• **Extract**
________________________________________
Baldwin A former Marine from Baldwin recalls a Fourth of July in Vietnam and talks about patriotism.
On the Fourth of July, 1967, John Musgrave was an 18-year-old Marine rifleman at Con Thien, then the most violent place in South Vietnam's most violent zone.
It was the third day of a battle that started when two Marine infantry companies were lured into an ambush sprung upon them by two battalions of North Vietnamese Army regulars.
The Marines were outnumbered and outgunned. It was mostly combat at close quarters. But the North Vietnamese for the first time in the war, according to contemporary press accounts, also used 152-mm howitzers, launching the artillery shells from a distance onto Musgrave's unit, which fought for 13 days before the battered survivors were replaced by fresher troops.
Musgrave's unit, the 1st Battalion, 9th Marines, suffered so many casualties from the battle later known to military historians as Operation Buffalo, that its nickname was changed from Walking Death to Walking Dead. Time Magazine reported 98 Marines killed, 192 wounded. Dozens more were counted missing in action, either captured or their remains not found.
``It was a very near thing,'' Musgrave said, describing the first day of the battle that survivors still call Second of July. ``The point platoon was cut off from the rest of us. We were in the open. The Vietnamese had dug bunkers in the trees. The volume of fire was great and the surprise was so complete you knew this was bad, real bad. There were hedge rows on either side. It was real bad. The most incredible level of violence you can imagine.''
The July 2 ambush occurred about a mile from the Marine outpost at Con Thien. By July 4, Musgrave's company and another were holed up at that outpost. His company was assigned to the northern, most exposed side of the outpost's perimeter.
``It was a position made of red clay,'' Musgrave said describing the place he said he inevitably remembers each Fourth of July since, ``wire everywhere inside and outside the perimeter. Trash everywhere. Holes. Most of the infantry lived in individual fighting holes or trench lines at Con Thien. We didn't live in bunkers. It was incredibly, unbelievably hot.''
The afternoon of July 6, an artillery round dropped directly on the Con Thien command post of Musgrave's company, killing six men at once, including its commanding officer, Capt. Richard Sasek of Topeka, and First Sgt. Jettie Rivers of Tennessee.
``It seemed like the whole damn war was going on in my squad,'' Musgrave said. ``We were real scared boys. Just children. Con Thien was extraordinarily small. That's one of the things that made it so intense. We called it time in the barrel because we were like fish in a barrel.''
Musgrave didn't leave Vietnam after the battle at Con Thien. That happened a few months later after he was shot twice in the chest while his squad was patrolling near the Laotian border.
``I was trying to kill the guy,'' he said of the North Vietnamese soldier who shot him first. ``It was a horseshoe ambush. He was 15 feet away.''
The bullets removed part of a lung and grazed his heart, Musgrave said.
________________________________________
• **Written task 1**
In the article about the Marine at Con Thien, what nickname did the 1st Battalion, 9th Marines get after the battle known as Operation Buffalo?
• **Written task 2**
Extend the article about John Musgrave's time at Con Thien, starting after its last sentence.

• **Data section**
________________________________________
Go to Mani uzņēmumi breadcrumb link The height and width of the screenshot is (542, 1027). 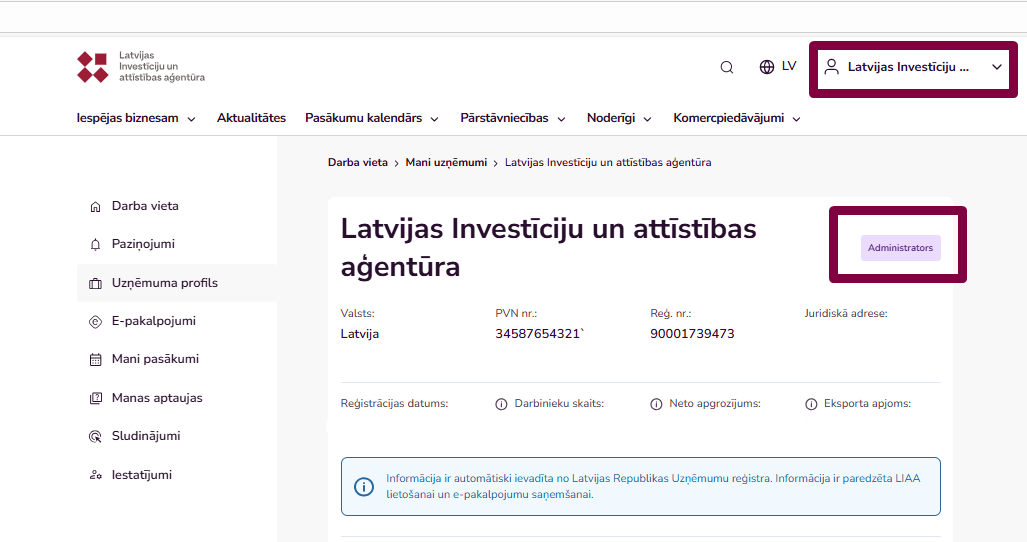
________________________________________
• **Task output 1**
Walking Dead, changed from Walking Death.

• **Task output 2**
``I knew I was dying,'' he said. ``But my friends wouldn't leave me. We learned that in boot camp.''
The various wounds he collected on three occasions in Vietnam earned him three Purple Heart ribbons but shattered Musgrave's dream of a career in the Marine Corps. He wanted to be a sergeant major. Nerve deterioration from the war injuries has worsened over time and he hasn't walked without the aid of a crutch since May 1995, he said. He has three children and hasn't been able to work for a few years because he is disabled by his war injuries.
The making of a Marine
Musgrave, now 50, grew up in Independence, Mo. assuming military service was a duty and obligation for all American men.
``We all knew we were going to the military someday,'' he said. ``My father was a veteran. All my uncles, my schoolteachers were veterans. Even the minister of the church was a veteran. The movies on Friday and Saturday night were war movies.''
There was a popular television series called ``Combat.'' Musgrave said he still owns some bubble gum cards featuring the Combat characters.
He couldn't wait to go to the Marine Corps. He enlisted in 1966 at age17.
``It was the ultimate question for my generation,'' he said. ``I never had a moment's doubt. I grew up knowing I wanted to be a Marine. I had to talk like a senator to persuade my father to let me enlist. But he knew I was going at 18 without his permission. I was ready to begin repaying the debt for 17 years of freedom and security. I was never a big athlete in high school or a good student. I was ready for the ultimate challenge, ready for a little adventure. I just knew I wanted to be a Marine.''
He asked to be in the infantry. Then he asked for assignment in the Western Pacific theater, at that time a sure ticket to Vietnam.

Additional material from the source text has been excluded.